Nam-Gyu straightened, face carefully blank. “What can I get you?”
Thanos leaned one elbow on the counter, a picture of casual menace. His dark eyes glistened.
“Tequila. Straight. And—”
He paused, lip curling into a half smirk.
“Your number, if you’re feeling generous.”
The bottle he’d reached for slipped an inch — just enough for a sharp-eyed bastard like Thanos to notice. Nam-Gyu didn’t blink. Didn’t let himself look up as he grabbed a shot glass and poured.
Nam-Gyu’s gaze lifted, flat and unimpressed, masking the way his skin prickled hot along the back of his neck.
“We’re out of numbers,” he said plainly, sliding the shot across the counter.
Thanos's fingers brushed his deliberately — not an accident. Not quite.
“Only drinks.”
Something small, folded, shifted under the counter where Nam-Gyu's hand had just been. Nothing obvious. Just a whisper of trade, the kind only they knew to look for.
For a second, Thanos just stared at him.
Then he chuckled — a low, rough sound that scraped Nam-Gyu’s ribs from the inside.
He tapped the rim of the glass and tipped it toward him in a mock salute, before knocking it back in one clean, practiced motion.
He wiped his mouth with the back of his hand, such a casual gesture yet he still managed to make look effortless, eyes still locked on Nam-Gyu’s. His expression set like he was amused. Like he could see right through him and his translucent exterior.

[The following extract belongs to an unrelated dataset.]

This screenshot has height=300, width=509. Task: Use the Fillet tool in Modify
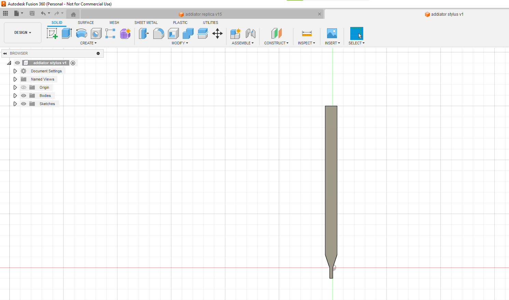pos(158,33)
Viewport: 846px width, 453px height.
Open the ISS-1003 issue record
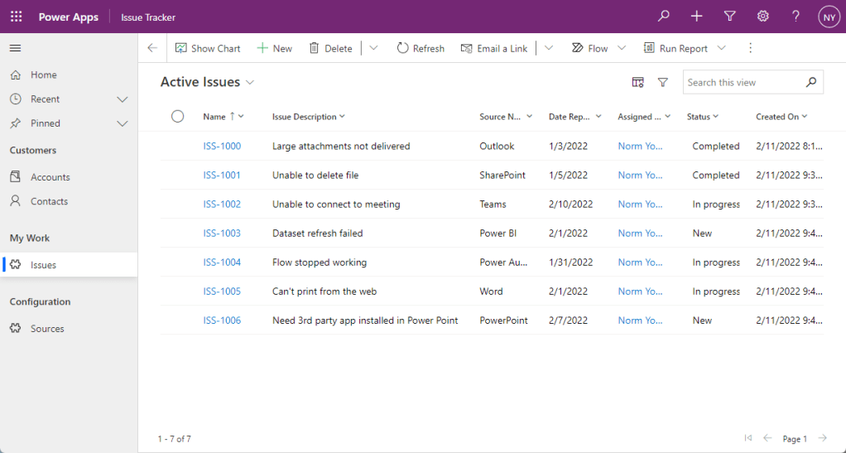click(222, 234)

“Guess I’ll just have to come back when you’re restocked.” Thanos said, voice softer now, teasing — but his gaze flicked once to Nam-Gyu's hand, to the invisible pass.
Semi, still loitering behind him, choked on her drink. Like she had a clue.
Thanos smiled slow and dangerous, pushing a crumpled bill across the bar — far too much for one singular shot. He winked. “I’ll be back. Keep the change, put it towards a proper restock.”
Nam-Gyu stood frozen, the cash burning a hole in his hand, watching wordlessly as Thanos disappeared back into the crowd — swallowed by flashing lights and the haze of cigarette smoke.
Semi whistled low. “Oh, you are so fucked.”
Yeah. He was so fucked.
And the worst part?
A tiny, traitorous part of him wanted to be.